— BEGIN —

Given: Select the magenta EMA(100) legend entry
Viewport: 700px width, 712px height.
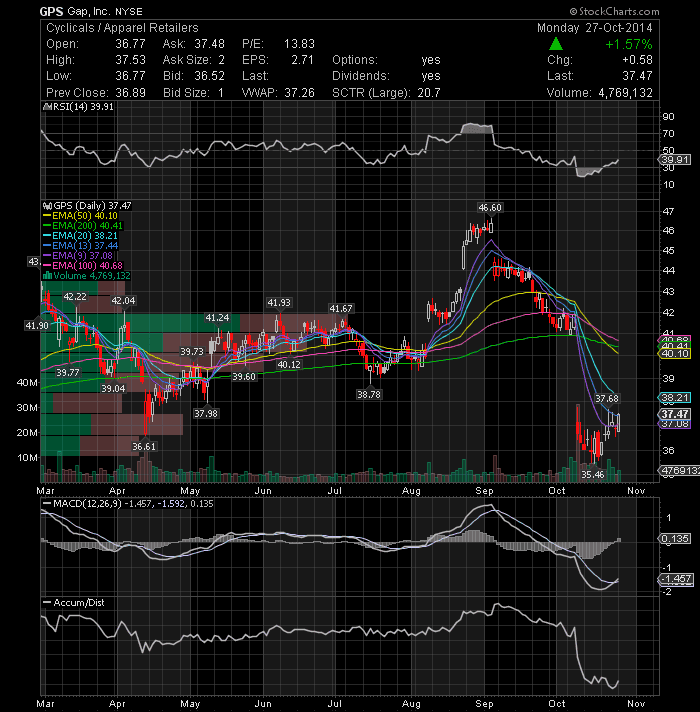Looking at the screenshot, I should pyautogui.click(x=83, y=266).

— END —
— BEGIN —

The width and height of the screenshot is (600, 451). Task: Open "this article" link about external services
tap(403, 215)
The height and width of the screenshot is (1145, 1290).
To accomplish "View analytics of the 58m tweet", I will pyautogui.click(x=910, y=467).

— END —
— BEGIN —

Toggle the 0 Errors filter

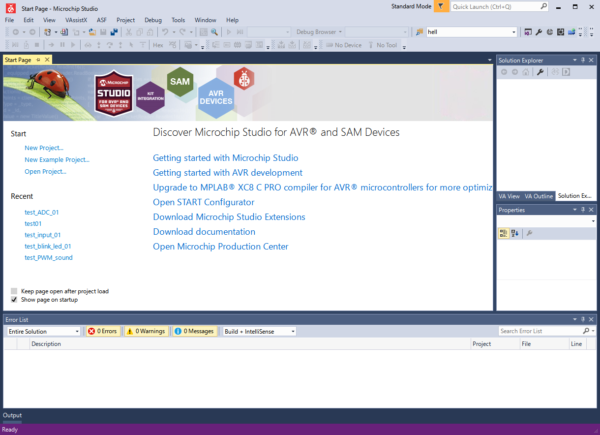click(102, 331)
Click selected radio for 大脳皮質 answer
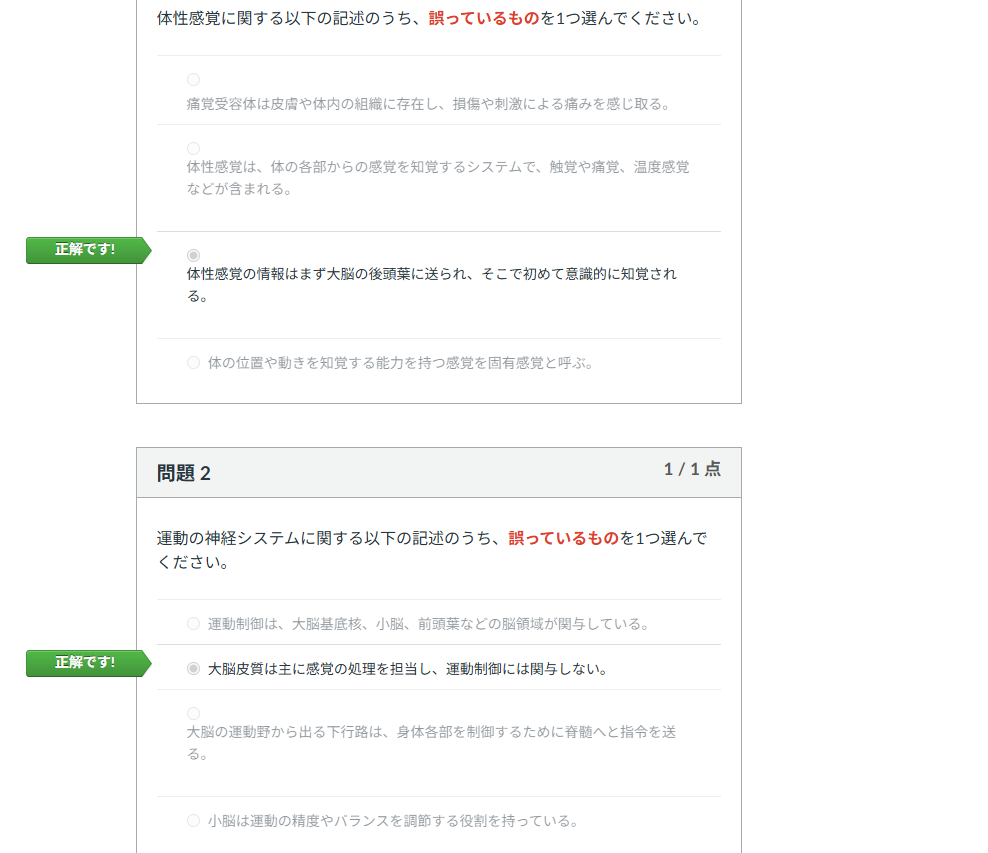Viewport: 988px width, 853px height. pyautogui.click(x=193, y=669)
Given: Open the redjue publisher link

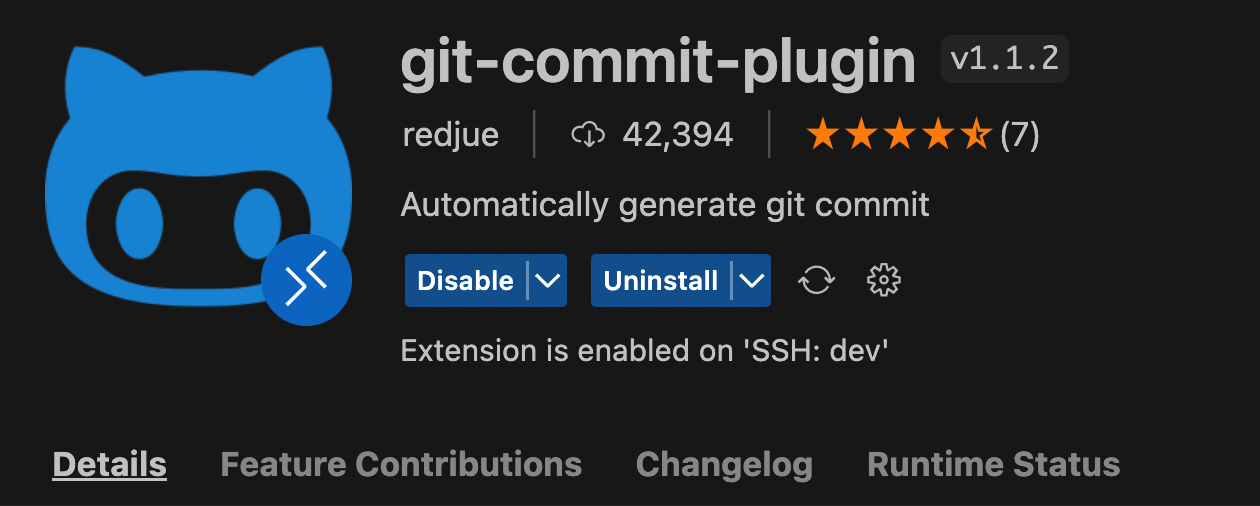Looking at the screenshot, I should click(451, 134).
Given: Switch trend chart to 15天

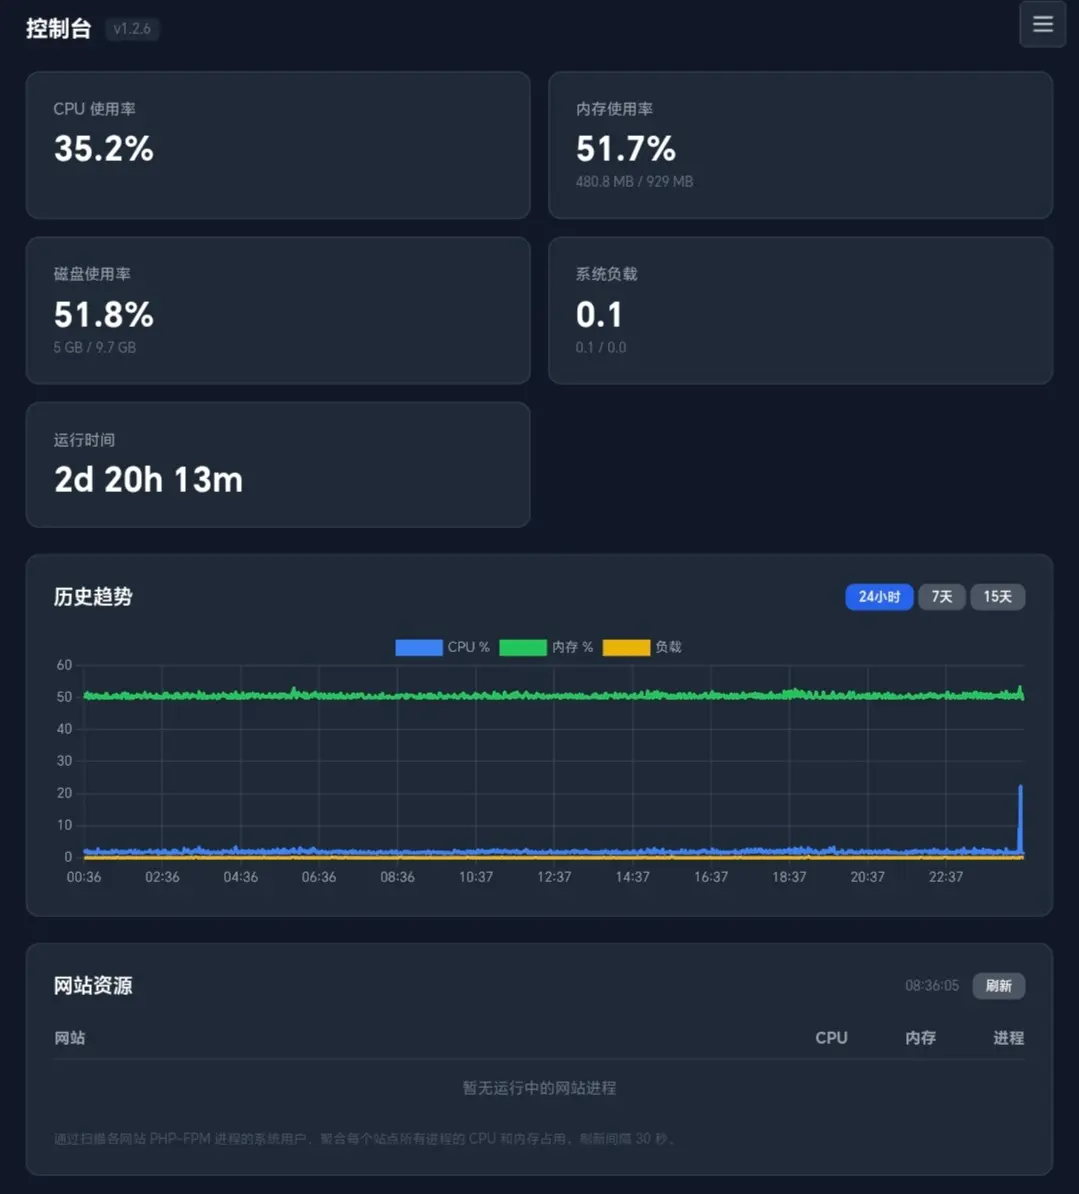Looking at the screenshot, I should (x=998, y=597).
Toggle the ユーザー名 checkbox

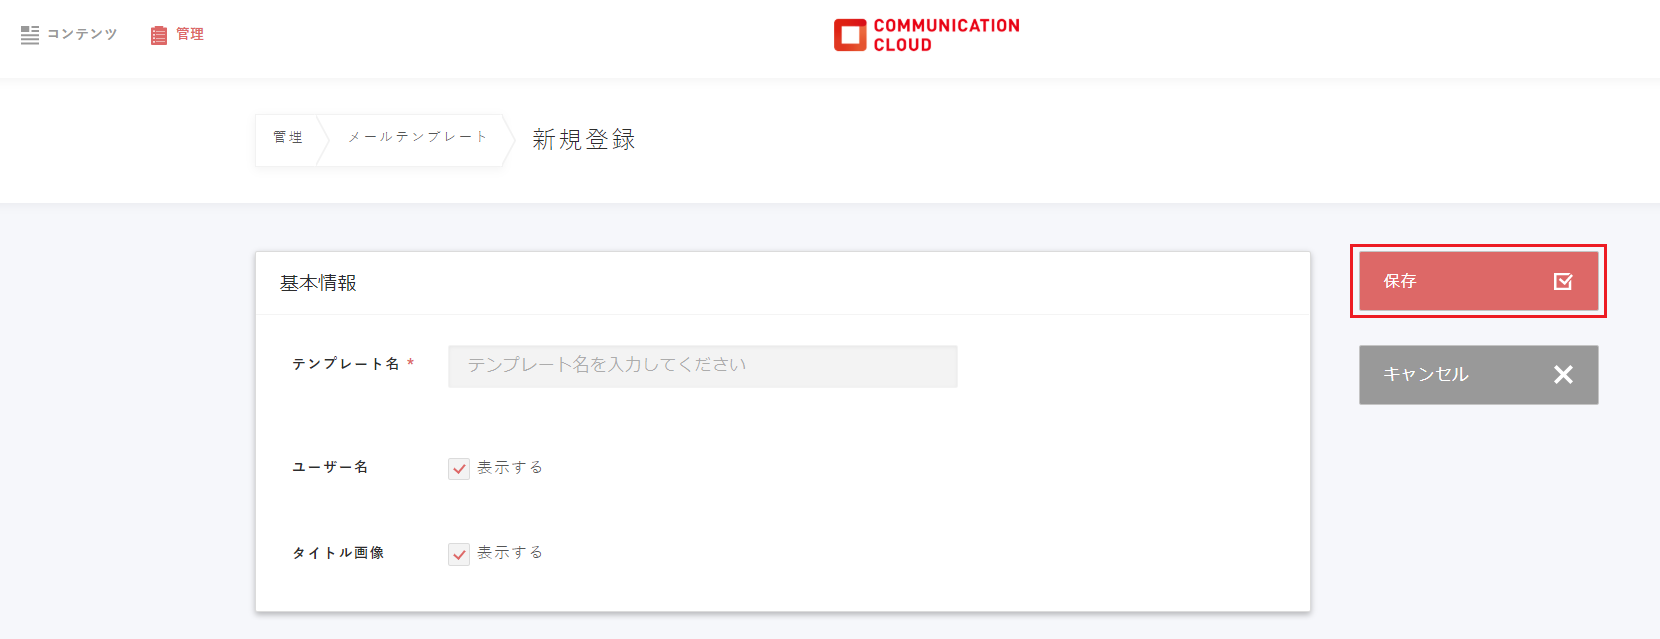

— END —

SHORT PROBLEM = Which lines of the listing above contain the string "Given", with matching case? Show each of those lines in full.

ANSWER =
Given: Select the magenta EMA(100) legend entry
Given: Open the redjue publisher link
Given: Switch trend chart to 15天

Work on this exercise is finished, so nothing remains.